滑块验证码需要识别缺口位置并模拟人类拖拽行为。

3.1 缺口位置识别

python
import cv2
import numpy as np
from typing import Tuple, Optional
from loguru import logger

class SliderGapDetector:
    """滑块缺口位置检测器"""

    @staticmethod
    def detect_gap_by_edge(
        background_bytes: bytes,
        slider_bytes: bytes
    ) -> Optional[int]:
        """
        通过边缘检测找缺口位置

        Args:
            background_bytes: 背景图片字节
            slider_bytes: 滑块图片字节

        Returns:
            缺口 x 坐标
        """
        # 读取图片
        bg = cv2.imdecode(
            np.frombuffer(background_bytes, np.uint8),
            cv2.IMREAD_COLOR
        )
        slider = cv2.imdecode(
            np.frombuffer(slider_bytes, np.uint8),
            cv2.IMREAD_COLOR
        )

        # 转灰度
        bg_gray = cv2.cvtColor(bg, cv2.COLOR_BGR2GRAY)
        slider_gray = cv2.cvtColor(slider, cv2.COLOR_BGR2GRAY)

        # 边缘检测
        bg_edges = cv2.Canny(bg_gray, 100, 200)
        slider_edges = cv2.Canny(slider_gray, 100, 200)

        # 模板匹配
        result = cv2.matchTemplate(bg_edges, slider_edges, cv2.TM_CCOEFF_NORMED)
        _, _, _, max_loc = cv2.minMaxLoc(result)

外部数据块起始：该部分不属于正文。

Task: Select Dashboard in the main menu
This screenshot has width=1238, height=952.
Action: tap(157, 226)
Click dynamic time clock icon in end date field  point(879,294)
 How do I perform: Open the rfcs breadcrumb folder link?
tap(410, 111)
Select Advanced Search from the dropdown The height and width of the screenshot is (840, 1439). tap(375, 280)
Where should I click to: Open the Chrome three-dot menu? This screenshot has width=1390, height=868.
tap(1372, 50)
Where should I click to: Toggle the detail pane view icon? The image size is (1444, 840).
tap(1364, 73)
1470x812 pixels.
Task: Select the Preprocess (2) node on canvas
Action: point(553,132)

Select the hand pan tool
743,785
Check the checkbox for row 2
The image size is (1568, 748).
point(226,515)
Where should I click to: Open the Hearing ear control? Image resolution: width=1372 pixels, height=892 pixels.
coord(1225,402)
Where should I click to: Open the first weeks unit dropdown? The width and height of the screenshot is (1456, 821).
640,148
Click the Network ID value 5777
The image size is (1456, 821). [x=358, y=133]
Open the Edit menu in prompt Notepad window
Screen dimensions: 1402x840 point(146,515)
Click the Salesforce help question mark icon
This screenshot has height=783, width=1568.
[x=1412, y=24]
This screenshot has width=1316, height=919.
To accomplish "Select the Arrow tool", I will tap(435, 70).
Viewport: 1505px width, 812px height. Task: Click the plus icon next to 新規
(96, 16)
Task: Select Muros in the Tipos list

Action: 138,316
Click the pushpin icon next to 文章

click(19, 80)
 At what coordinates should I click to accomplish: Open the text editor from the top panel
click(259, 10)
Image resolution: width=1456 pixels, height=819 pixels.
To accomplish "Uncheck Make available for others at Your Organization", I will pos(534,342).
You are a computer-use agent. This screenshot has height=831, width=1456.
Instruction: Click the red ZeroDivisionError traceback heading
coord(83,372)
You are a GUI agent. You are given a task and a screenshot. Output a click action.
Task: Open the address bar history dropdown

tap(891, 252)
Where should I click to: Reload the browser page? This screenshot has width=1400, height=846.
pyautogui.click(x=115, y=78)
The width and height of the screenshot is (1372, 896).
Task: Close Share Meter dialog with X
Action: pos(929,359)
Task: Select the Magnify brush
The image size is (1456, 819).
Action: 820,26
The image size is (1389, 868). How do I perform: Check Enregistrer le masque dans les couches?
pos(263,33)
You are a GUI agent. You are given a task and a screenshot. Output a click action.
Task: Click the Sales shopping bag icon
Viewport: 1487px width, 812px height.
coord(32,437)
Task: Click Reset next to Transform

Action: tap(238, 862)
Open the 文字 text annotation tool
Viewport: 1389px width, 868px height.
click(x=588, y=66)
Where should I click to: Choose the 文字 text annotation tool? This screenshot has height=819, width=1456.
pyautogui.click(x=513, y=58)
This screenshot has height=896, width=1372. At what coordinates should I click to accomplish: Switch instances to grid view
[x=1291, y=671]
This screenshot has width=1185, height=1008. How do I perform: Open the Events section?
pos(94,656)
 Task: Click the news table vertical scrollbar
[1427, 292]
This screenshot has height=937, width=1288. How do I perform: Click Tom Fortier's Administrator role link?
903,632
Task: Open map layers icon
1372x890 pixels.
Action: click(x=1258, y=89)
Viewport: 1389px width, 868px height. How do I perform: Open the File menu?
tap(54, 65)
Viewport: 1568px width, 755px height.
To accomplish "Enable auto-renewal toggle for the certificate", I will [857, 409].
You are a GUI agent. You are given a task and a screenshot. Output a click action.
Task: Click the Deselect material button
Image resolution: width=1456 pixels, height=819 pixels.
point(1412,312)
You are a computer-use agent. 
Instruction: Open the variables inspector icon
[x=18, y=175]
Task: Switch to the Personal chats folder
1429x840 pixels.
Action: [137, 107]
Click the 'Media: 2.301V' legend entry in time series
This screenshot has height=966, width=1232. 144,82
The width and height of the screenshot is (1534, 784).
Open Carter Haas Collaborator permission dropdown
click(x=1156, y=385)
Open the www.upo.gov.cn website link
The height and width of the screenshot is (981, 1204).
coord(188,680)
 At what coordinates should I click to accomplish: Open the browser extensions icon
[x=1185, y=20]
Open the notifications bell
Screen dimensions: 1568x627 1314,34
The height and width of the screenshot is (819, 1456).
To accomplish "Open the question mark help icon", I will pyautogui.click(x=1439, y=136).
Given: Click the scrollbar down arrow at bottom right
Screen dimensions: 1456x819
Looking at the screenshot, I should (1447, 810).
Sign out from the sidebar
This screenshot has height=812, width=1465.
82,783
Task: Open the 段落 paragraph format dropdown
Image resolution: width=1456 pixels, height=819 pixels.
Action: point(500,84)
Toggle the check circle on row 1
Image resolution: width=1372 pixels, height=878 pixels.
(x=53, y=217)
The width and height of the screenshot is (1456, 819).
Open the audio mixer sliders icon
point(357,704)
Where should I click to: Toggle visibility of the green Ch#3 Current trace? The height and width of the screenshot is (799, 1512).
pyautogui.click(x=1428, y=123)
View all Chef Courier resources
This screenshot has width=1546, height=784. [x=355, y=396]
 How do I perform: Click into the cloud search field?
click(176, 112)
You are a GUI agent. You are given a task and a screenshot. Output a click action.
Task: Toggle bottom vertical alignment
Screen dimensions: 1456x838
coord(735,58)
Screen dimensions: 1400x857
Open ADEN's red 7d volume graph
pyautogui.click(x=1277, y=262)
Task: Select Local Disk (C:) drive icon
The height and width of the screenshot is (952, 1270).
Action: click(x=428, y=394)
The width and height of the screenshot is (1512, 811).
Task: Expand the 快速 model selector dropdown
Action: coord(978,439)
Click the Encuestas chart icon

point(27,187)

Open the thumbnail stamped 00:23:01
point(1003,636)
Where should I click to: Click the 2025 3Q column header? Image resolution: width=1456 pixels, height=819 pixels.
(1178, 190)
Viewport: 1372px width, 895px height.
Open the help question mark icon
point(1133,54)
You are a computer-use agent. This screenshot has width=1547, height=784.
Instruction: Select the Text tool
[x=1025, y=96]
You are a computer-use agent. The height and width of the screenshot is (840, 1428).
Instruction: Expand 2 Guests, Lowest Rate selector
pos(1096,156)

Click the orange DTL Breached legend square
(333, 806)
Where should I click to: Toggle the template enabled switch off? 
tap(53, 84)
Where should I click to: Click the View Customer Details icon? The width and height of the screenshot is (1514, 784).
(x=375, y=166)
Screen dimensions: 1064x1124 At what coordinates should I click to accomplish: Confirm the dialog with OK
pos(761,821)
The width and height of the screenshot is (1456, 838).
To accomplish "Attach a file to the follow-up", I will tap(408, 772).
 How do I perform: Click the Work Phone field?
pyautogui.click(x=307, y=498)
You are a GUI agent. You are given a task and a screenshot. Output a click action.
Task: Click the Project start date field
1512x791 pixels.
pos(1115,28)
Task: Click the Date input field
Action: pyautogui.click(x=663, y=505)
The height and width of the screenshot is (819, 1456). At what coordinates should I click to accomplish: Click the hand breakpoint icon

        gap_x = max_loc[0]
        logger.debug(f"检测到缺口位置: x={gap_x}")
        return gap_x

    @staticmethod
    def detect_gap_by_color(
        background_bytes: bytes,
        target_color: Tuple[int, int, int] = (0, 0, 0)
    ) -> Optional[int]:
        """
        通过颜色差异找缺口位置

        某些滑块验证码的缺口有特定颜色

        Args:
            background_bytes: 背景图片
            target_color: 缺口颜色 (B, G, R)

        Returns:
            缺口 x 坐标
        """
        bg = cv2.imdecode(
            np.frombuffer(background_bytes, np.uint8),
            cv2.IMREAD_COLOR
        )

        # 转 HSV
        hsv = cv2.cvtColor(bg, cv2.COLOR_BGR2HSV)

        # 创建颜色掩码
        lower = np.array([0, 0, 0])
        upper = np.array([180, 255, 50])  # 暗色区域
        mask = cv2.inRange(hsv, lower, upper)

        # 找轮廓
        contours, _ = cv2.findContours(
            mask,
            cv2.RETR_EXTERNAL,
            cv2.CHAIN_APPROX_SIMPLE
        )

        if contours:
            # 找最大轮廓
            largest = max(contours, key=cv2.contourArea)
            x, y, w, h = cv2.boundingRect(largest)
            return x

        return None

3.2 人类轨迹模拟

模拟人类拖拽行为是绕过行为检测的关键:

python
import random
import math
from typing import List, Tuple

class HumanTrajectoryGenerator:
    """人类轨迹生成器"""

    @staticmethod
    def generate_trajectory(
        distance: int,
        duration: float = 0.5
    ) -> List[Tuple[int, int, float]]:
        """
        生成模拟人类的拖拽轨迹

        Args:
            distance: 需要移动的距离
            duration: 预期持续时间(秒)

        Returns:
            轨迹点列表 [(x, y, time), ...]
        """
        trajectory = []
        current_x = 0
        current_time = 0

        # 使用缓动函数模拟加速-匀速-减速
        steps = random.randint(20, 30)
        step_time = duration / steps

        for i in range(steps):
            # 使用 ease-out 缓动
            progress = i / steps
            eased = HumanTrajectoryGenerator._ease_out_quad(progress)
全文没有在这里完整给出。